Extracted records
※

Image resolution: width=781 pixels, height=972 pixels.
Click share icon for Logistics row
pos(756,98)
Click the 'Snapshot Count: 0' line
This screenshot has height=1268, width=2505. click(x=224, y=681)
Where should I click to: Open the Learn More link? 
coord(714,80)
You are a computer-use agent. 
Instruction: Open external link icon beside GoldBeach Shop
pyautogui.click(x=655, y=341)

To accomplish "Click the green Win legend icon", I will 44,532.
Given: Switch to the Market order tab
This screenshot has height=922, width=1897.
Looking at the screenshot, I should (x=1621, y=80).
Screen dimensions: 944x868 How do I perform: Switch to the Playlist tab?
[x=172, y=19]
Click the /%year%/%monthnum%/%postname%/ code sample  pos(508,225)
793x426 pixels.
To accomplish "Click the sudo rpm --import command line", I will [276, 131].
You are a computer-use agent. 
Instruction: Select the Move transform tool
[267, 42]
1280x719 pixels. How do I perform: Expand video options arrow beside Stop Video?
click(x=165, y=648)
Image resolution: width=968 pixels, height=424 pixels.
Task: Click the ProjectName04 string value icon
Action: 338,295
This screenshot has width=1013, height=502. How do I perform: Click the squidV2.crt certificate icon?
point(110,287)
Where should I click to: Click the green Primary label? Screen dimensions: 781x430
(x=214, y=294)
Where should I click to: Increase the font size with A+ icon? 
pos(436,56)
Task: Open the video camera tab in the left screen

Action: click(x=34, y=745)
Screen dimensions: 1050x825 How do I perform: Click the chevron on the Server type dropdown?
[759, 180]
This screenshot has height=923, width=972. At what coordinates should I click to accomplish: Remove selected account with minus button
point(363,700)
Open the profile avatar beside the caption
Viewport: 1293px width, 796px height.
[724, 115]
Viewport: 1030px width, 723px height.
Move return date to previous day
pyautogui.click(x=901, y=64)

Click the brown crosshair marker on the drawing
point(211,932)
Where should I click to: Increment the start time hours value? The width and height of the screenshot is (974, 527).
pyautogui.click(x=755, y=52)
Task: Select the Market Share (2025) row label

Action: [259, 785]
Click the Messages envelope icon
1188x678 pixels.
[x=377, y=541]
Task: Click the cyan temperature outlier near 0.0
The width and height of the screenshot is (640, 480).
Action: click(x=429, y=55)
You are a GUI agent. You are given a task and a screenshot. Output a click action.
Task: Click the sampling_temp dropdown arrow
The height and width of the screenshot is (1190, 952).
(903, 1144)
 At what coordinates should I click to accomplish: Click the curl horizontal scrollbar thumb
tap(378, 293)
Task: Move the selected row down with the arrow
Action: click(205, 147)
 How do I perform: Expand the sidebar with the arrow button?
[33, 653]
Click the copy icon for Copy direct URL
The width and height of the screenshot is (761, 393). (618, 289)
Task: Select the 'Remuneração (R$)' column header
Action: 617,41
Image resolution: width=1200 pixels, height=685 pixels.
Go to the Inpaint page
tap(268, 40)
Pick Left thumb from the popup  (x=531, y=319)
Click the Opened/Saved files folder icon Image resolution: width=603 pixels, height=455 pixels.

※

** Task brief **
The entries above must be retyped exactly, down to the last character.

** Exercise answer **
Image resolution: width=781 pixels, height=972 pixels.
Click share icon for Logistics row
pos(756,98)
Click the 'Snapshot Count: 0' line
This screenshot has height=1268, width=2505. click(x=224, y=681)
Where should I click to: Open the Learn More link? 
coord(714,80)
You are a computer-use agent. 
Instruction: Open external link icon beside GoldBeach Shop
pyautogui.click(x=655, y=341)

To accomplish "Click the green Win legend icon", I will 44,532.
Given: Switch to the Market order tab
This screenshot has height=922, width=1897.
Looking at the screenshot, I should (x=1621, y=80).
Screen dimensions: 944x868 How do I perform: Switch to the Playlist tab?
[x=172, y=19]
Click the /%year%/%monthnum%/%postname%/ code sample  pos(508,225)
793x426 pixels.
To accomplish "Click the sudo rpm --import command line", I will [276, 131].
You are a computer-use agent. 
Instruction: Select the Move transform tool
[267, 42]
1280x719 pixels. How do I perform: Expand video options arrow beside Stop Video?
click(x=165, y=648)
Image resolution: width=968 pixels, height=424 pixels.
Task: Click the ProjectName04 string value icon
Action: 338,295
This screenshot has width=1013, height=502. How do I perform: Click the squidV2.crt certificate icon?
point(110,287)
Where should I click to: Click the green Primary label? Screen dimensions: 781x430
(x=214, y=294)
Where should I click to: Increase the font size with A+ icon? 
pos(436,56)
Task: Open the video camera tab in the left screen

Action: click(x=34, y=745)
Screen dimensions: 1050x825 How do I perform: Click the chevron on the Server type dropdown?
[759, 180]
This screenshot has height=923, width=972. At what coordinates should I click to accomplish: Remove selected account with minus button
point(363,700)
Open the profile avatar beside the caption
Viewport: 1293px width, 796px height.
[724, 115]
Viewport: 1030px width, 723px height.
Move return date to previous day
pyautogui.click(x=901, y=64)

Click the brown crosshair marker on the drawing
point(211,932)
Where should I click to: Increment the start time hours value? The width and height of the screenshot is (974, 527).
pyautogui.click(x=755, y=52)
Task: Select the Market Share (2025) row label

Action: [259, 785]
Click the Messages envelope icon
1188x678 pixels.
[x=377, y=541]
Task: Click the cyan temperature outlier near 0.0
The width and height of the screenshot is (640, 480).
Action: click(x=429, y=55)
You are a GUI agent. You are given a task and a screenshot. Output a click action.
Task: Click the sampling_temp dropdown arrow
The height and width of the screenshot is (1190, 952).
(903, 1144)
 At what coordinates should I click to accomplish: Click the curl horizontal scrollbar thumb
tap(378, 293)
Task: Move the selected row down with the arrow
Action: click(205, 147)
 How do I perform: Expand the sidebar with the arrow button?
[33, 653]
Click the copy icon for Copy direct URL
The width and height of the screenshot is (761, 393). (618, 289)
Task: Select the 'Remuneração (R$)' column header
Action: 617,41
Image resolution: width=1200 pixels, height=685 pixels.
Go to the Inpaint page
tap(268, 40)
Pick Left thumb from the popup  (x=531, y=319)
Click the Opened/Saved files folder icon Image resolution: width=603 pixels, height=455 pixels.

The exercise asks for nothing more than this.